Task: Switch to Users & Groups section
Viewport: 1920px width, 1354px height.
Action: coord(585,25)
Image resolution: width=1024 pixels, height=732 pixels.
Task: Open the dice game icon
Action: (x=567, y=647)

Given instruction:
Quote every line of the entries above verbatim, keeping their original order.

Complete response:
Task: Switch to Users & Groups section
Viewport: 1920px width, 1354px height.
Action: coord(585,25)
Image resolution: width=1024 pixels, height=732 pixels.
Task: Open the dice game icon
Action: (x=567, y=647)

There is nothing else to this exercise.